ReDigi also says that its process is in complete compliance with the "first-sale doctrine," which is basically a copyright limitation that states that a purchaser may sell, lend, or give away a "particular lawfully made copy of the copyrighted work without permission once it has been obtained." The first-sale doctrine is what keeps copyright trolls and organizations such as the RIAA from going after people who give gifts, have garage sales, and donate to thrift stores.
But the RIAA, of course, disagrees. It disagrees with the notion that ReDigi is protected under the first-sale doctrine simply because ReDigi must make a copy of--or rather, download--a song from a user in order to "resell" said song. The RIAA claims this is "unlawful copying" and doesn't believe that ReDigi has the technology to guarantee that the song has been erased from the original owner's hard drive. Also, the RIAA claims ReDigi's "streaming service" (which lets users play 30-second clips of songs before they purchase them) "constitutes willful copyright infringement."
The RIAA goes on to detail all of its demands: it wants ReDigi to not only to stop all of its "illegal" processes, but also quarantine any copies of its members' songs, cease further distribution of the ReDigi software, terminate the connection between ReDigi servers and anyone who has downloaded the software, remove all references to the names and likenesses of artists signed to RIAA members, and etc, etc.

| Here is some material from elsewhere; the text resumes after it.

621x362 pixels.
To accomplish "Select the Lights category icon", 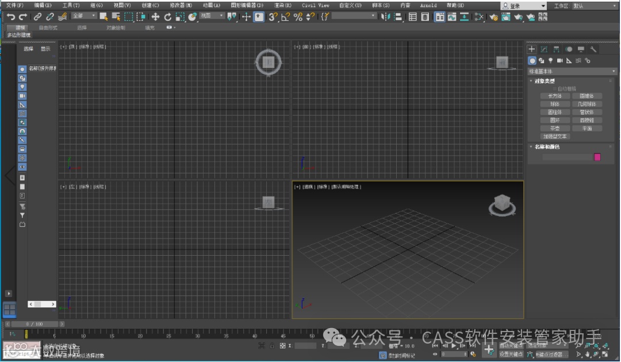I will click(550, 60).
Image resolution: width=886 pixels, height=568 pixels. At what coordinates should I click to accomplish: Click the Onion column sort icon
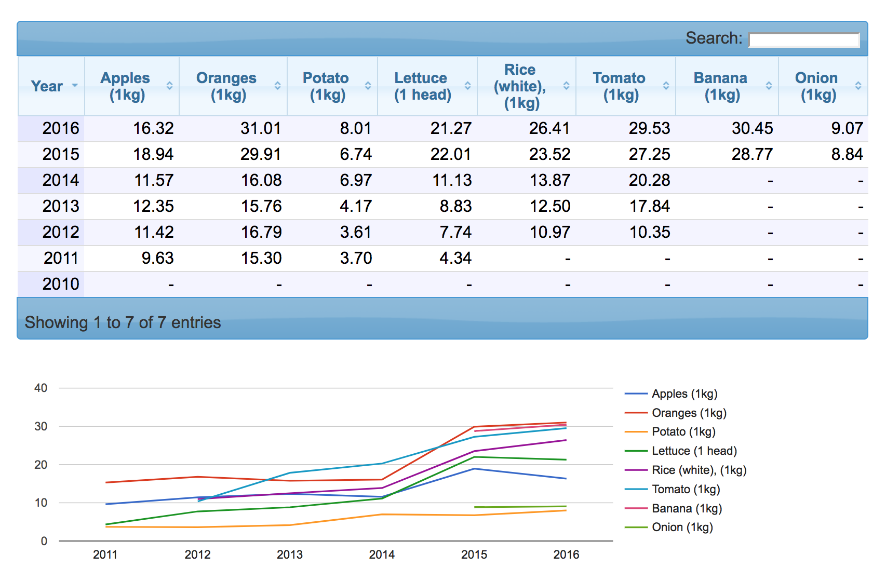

Jaclyn Inglis, a ReDigi spokesperson, told CNET on Monday that the company had yet to receive the RIAA letter, but that it's "not afraid of something like this."
Unfortunately, the law is tricky when it comes to digital files. In the real world this would be a stupid case: the RIAA wouldn't be able to go after a used record store for reselling used CDs (note I say "wouldn't be able to go after," not "wouldn't think of going after," because I'm sure the RIAA has totally thought about it). But does the first-sale doctrine protect digital files, as well?